Work permit/visa requirements

A work permit and visa must be applied for before the individual enters PNG to work.

Double taxation treaties

PNG has entered into double tax treaties with ten countries to prevent double taxation and allow cooperation between PNG and overseas tax authorities in enforcing their respective tax laws. There is relief in the double tax treaties by which residents of other countries would not be subject to salary and wages tax in PNG under certain conditions.

Permanent establishment implications

There is the potential that a permanent establishment could be created as a result of extended business travel, but this would be dependent on the type of services performed and whether or not the home country of the employee has a double tax treaty with PNG.

Indirect taxes

Goods and services tax (GST) is levied at 10 percent on taxable supplies of most goods and services. GST registration is required if annual turnover is in excess of PGK250,000.

Transfer pricing

A transfer pricing implication could arise to the extent that the employee is being paid by an entity in one jurisdiction but performing services for the benefit of the entity in another jurisdiction, in other words, a cross-border benefit is being provided. This would also be dependent on the nature and complexity of the services performed.

== RECORDED DATA ==
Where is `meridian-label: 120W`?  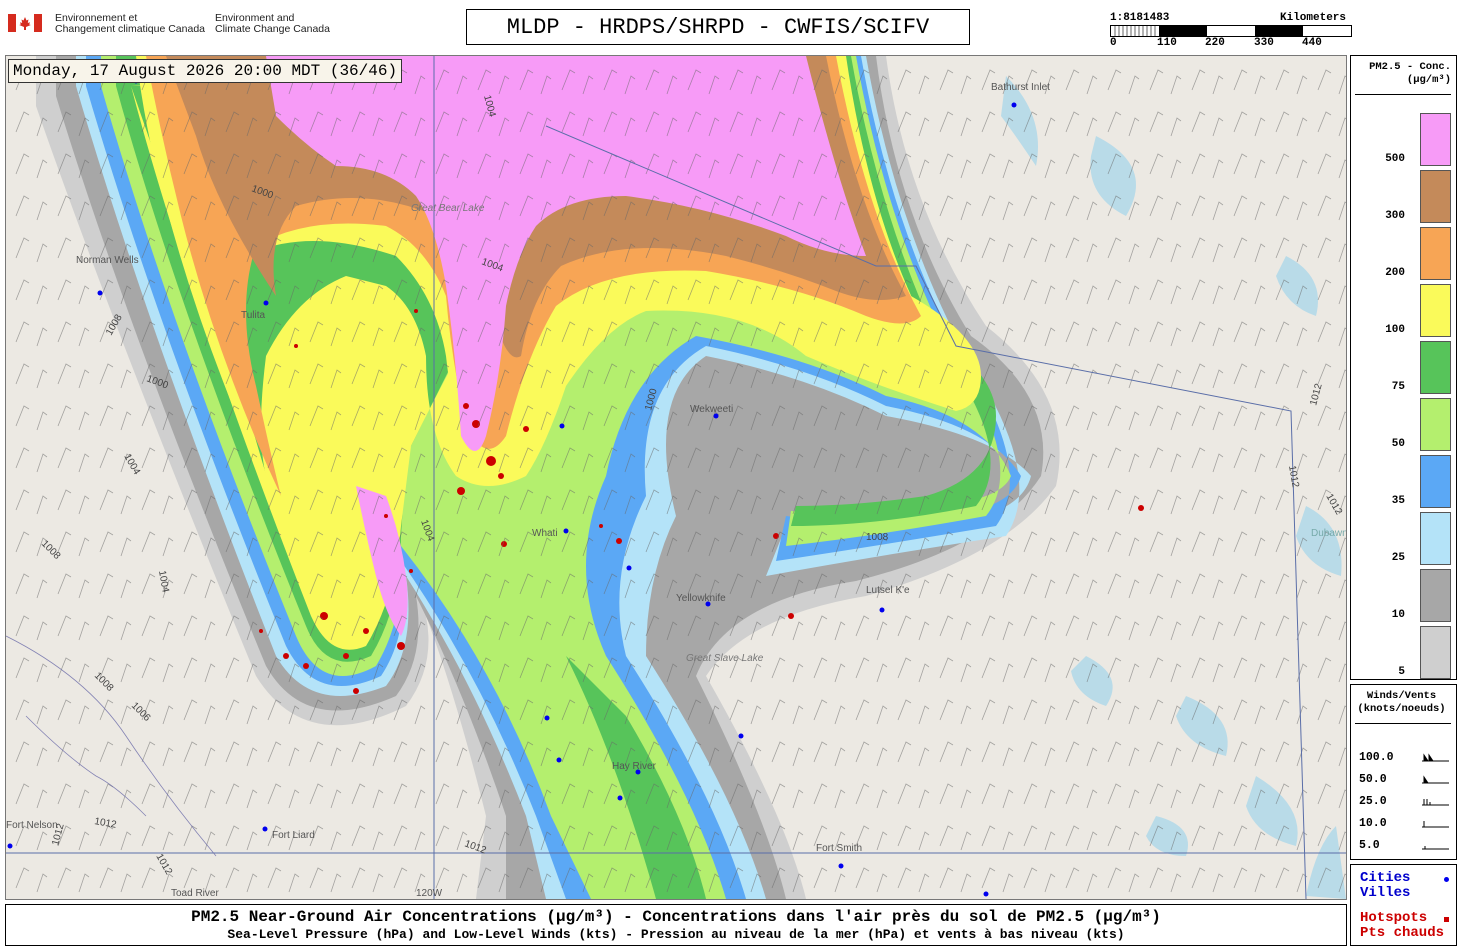
meridian-label: 120W is located at coordinates (430, 894).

== REQUIRED WORK ==
A – In the PNG tax text, rewrite the paragraph beginning "PNG has entered into double tax treaties" as a short bulleted list that keeps its main facts.
B – Answer from the PNG tax text:
(i) When must a work permit and visa be applied for?
(ii) With how many countries has PNG entered into double tax treaties?
(iii) At what rate is GST levied?

== SOLUTIONS BELOW ==
A –
- PNG has double tax treaties with ten countries.
- The treaties prevent double taxation.
- They allow PNG and overseas tax authorities to cooperate in enforcing their tax laws.
- Under certain conditions, the treaties exempt residents of other countries from PNG salary and wages tax.

B –
(i) Before the individual enters PNG to work.
(ii) Ten.
(iii) 10 percent.